### Problem details
Count the lines of the data below that contain the string "height", treating uppercase and lowercase letters as different. Give only the number.

[Data on words and element locations]
□ □ □ □

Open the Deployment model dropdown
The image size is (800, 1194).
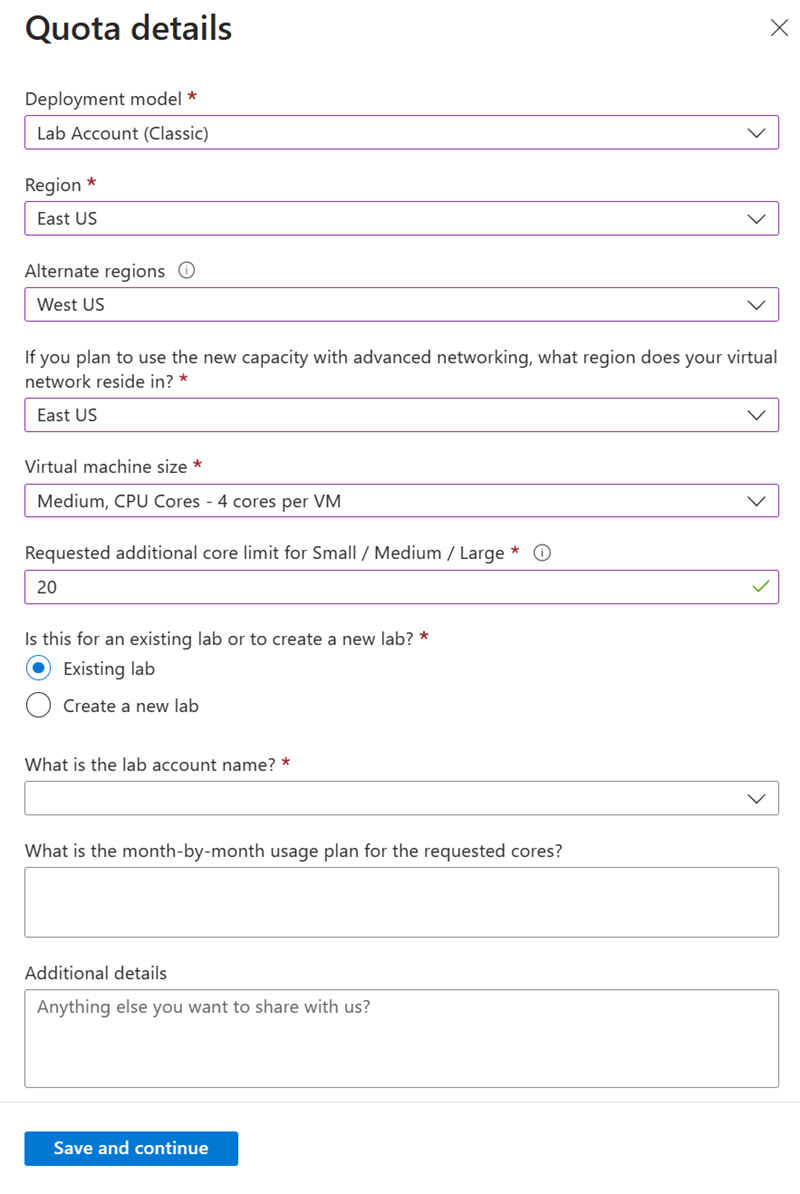coord(401,132)
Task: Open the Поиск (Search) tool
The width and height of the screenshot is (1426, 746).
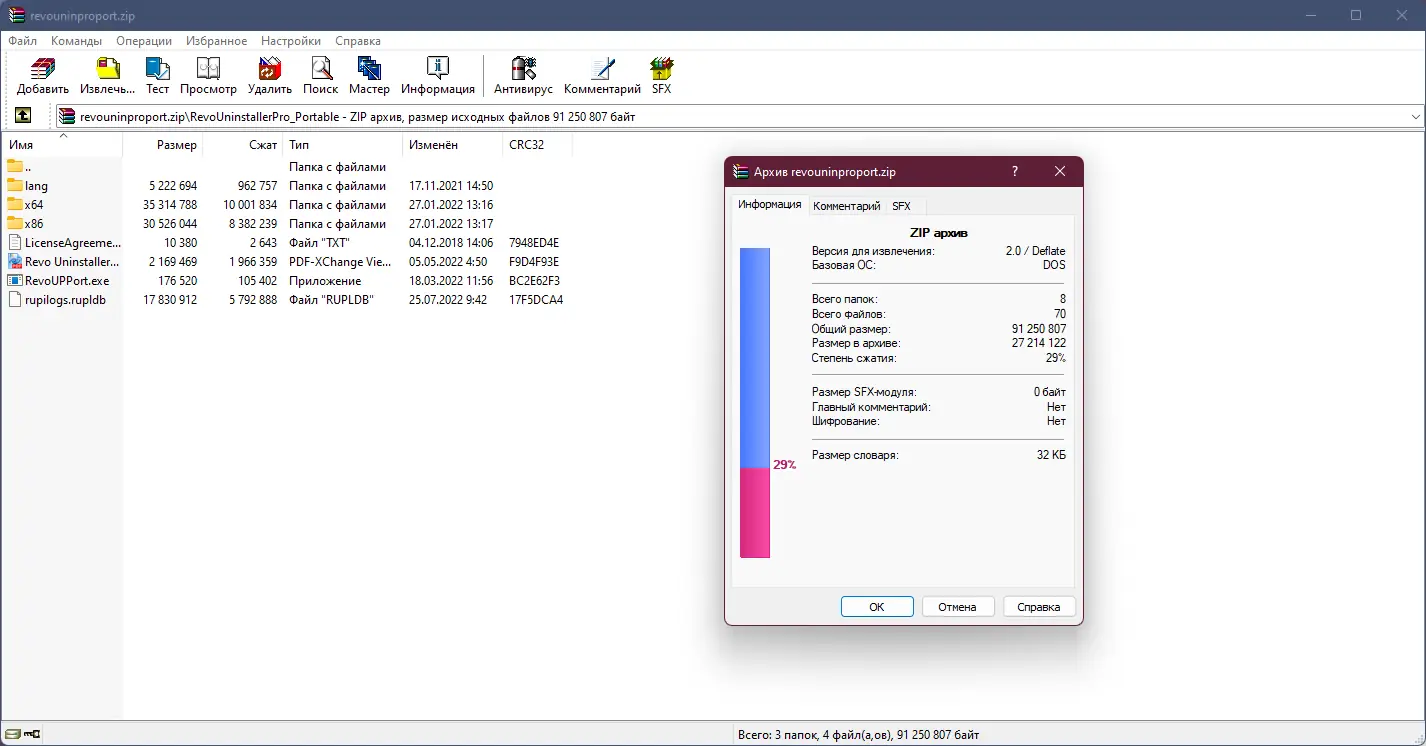Action: [320, 75]
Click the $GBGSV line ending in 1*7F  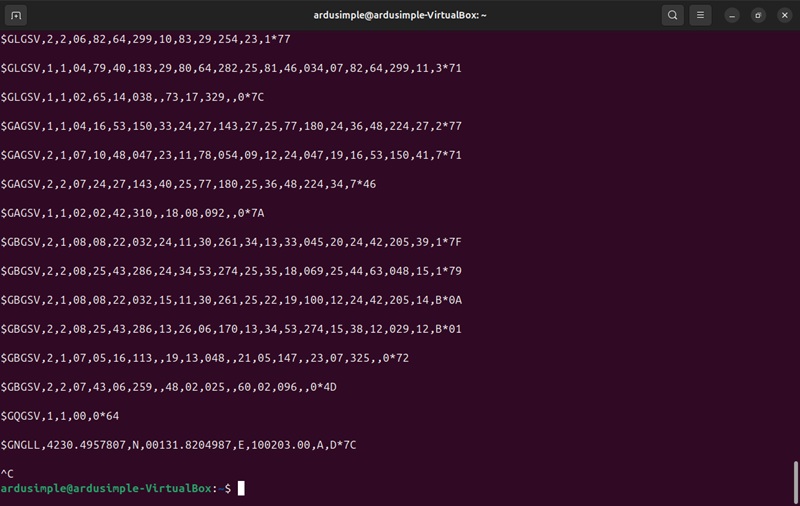(x=231, y=242)
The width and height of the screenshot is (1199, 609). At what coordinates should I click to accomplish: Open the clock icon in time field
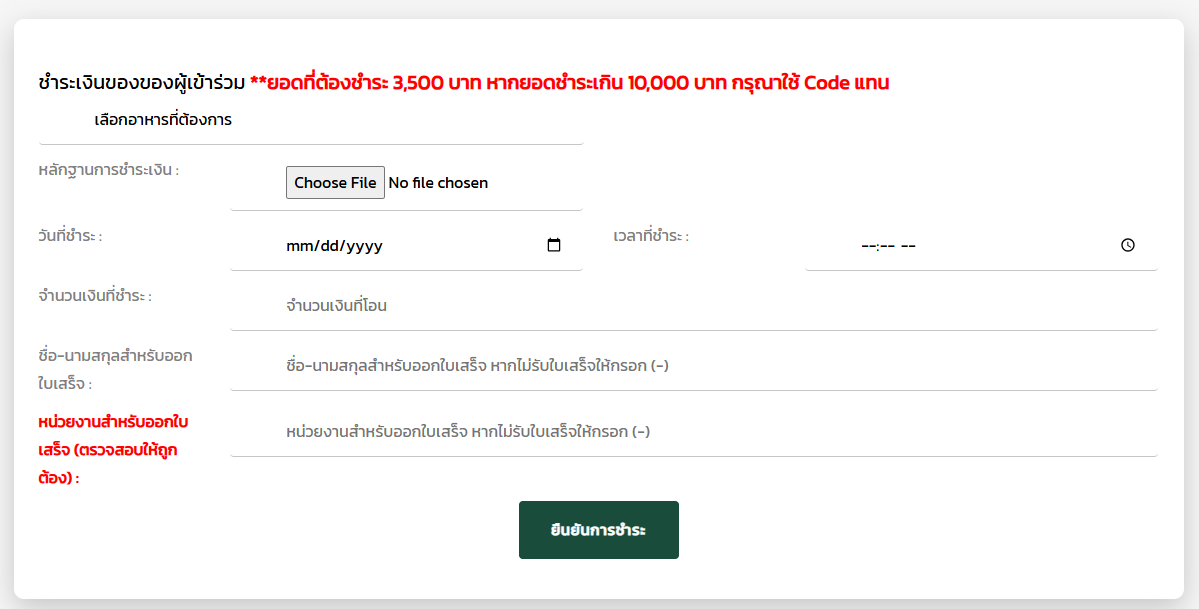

□ □ □ □

### Finished exercise
2